1. Trajectory - The trajectory is the path of the round in flight (Figure 5-1). The gunner must know the trajectory of each machine gun round to effectively fire the weapon throughout its full range. For example, the path of a round is almost flat at ranges up to 300 meters; then it begins to curve, and the curve becomes greater as the range increases.
2. Maximum Ordinate - Maximum ordinate is the highest point of the trajectory between the muzzle of the weapon and the base of the target. It occurs about two-thirds of the distance from the weapon to the target. The maximum ordinate increases as the range increases (Figure 5-1).

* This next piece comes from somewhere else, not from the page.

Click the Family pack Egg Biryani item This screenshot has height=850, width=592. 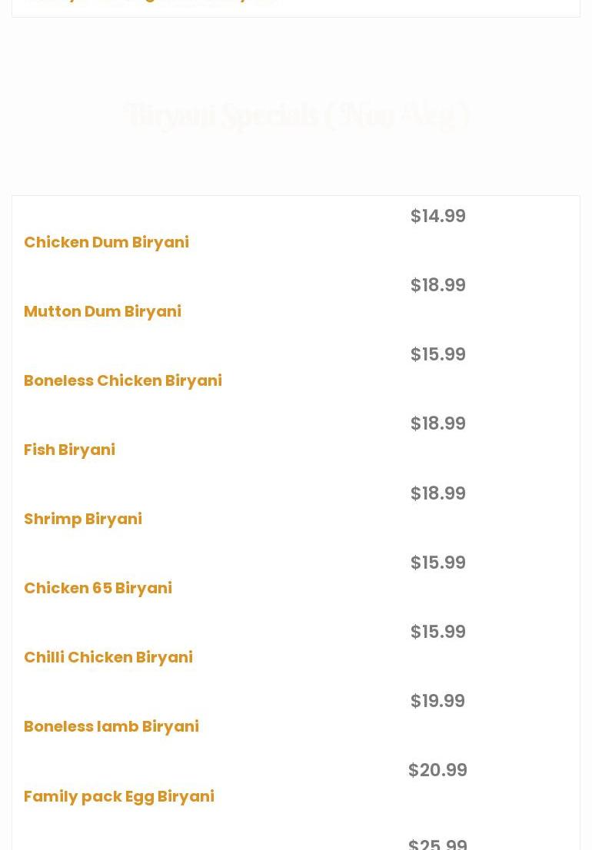[x=119, y=796]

3. Cone of Fire - When several rounds are fired in a burst from any machine gun, each round follows a slightly different trajectory. The pattern these rounds form on the way to the target is called the "cone of fire" (Figure 5-2). This pattern is caused mostly by the vibration of the machine gun and the variations in ammunition and atmospheric conditions.

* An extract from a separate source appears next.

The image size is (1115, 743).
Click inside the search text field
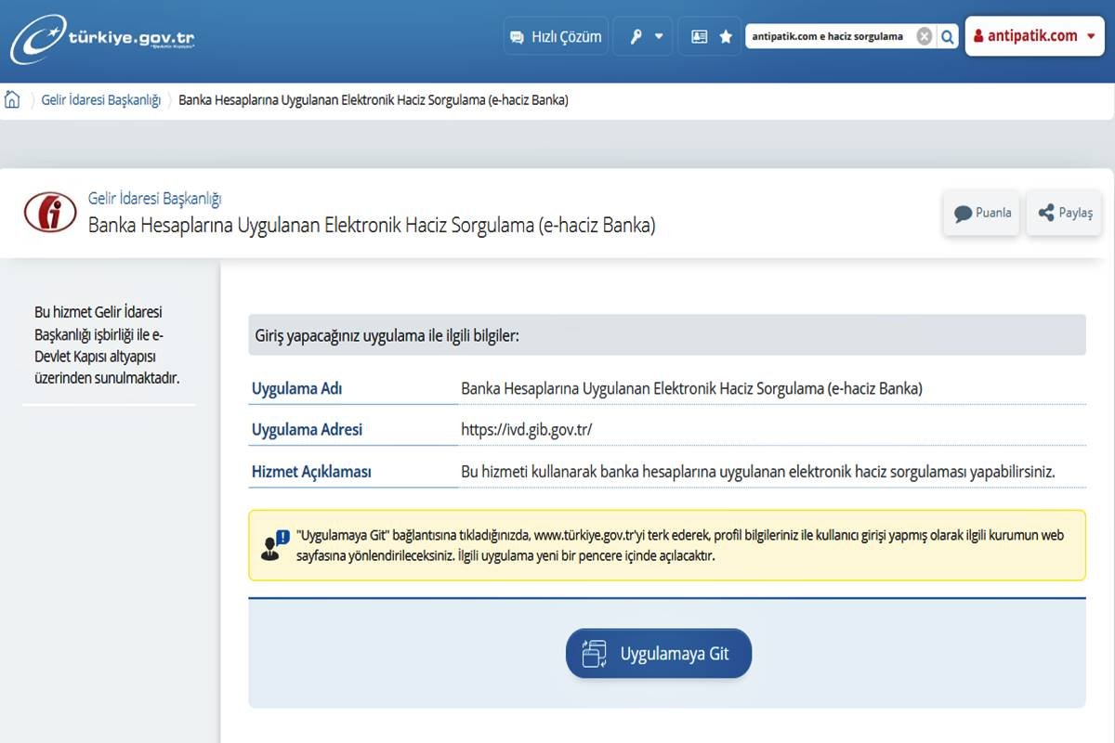pos(828,37)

4. Beaten Zone - This area (Table 5-1 and Figure 5-2) is the elliptical pattern formed on the ground or target by the striking rounds. The length of the beaten zone changes when the range to the target changes or when the machine gun is fired on different types of terrain. Shorter ranges and downward slopes produce lengthen beaten zones, and vice versa.
5. Danger Space - This is the space between the machine gun and the target where the trajectory rises less than 1.8 meters (the average height of a standing Soldier) from the ground. This space includes the beaten zone. When the machine gun is fired on level or uniformly sloping terrain at a target within 700 meters, the trajectory remains at or below the average height of a standing Soldier. When targets are engaged on level or uniformly sloping terrain at ranges greater than 700 meters, the trajectory rises above the average height of a standing Soldier. Therefore, only part of the distance between the machine gun and the target is automatically danger space.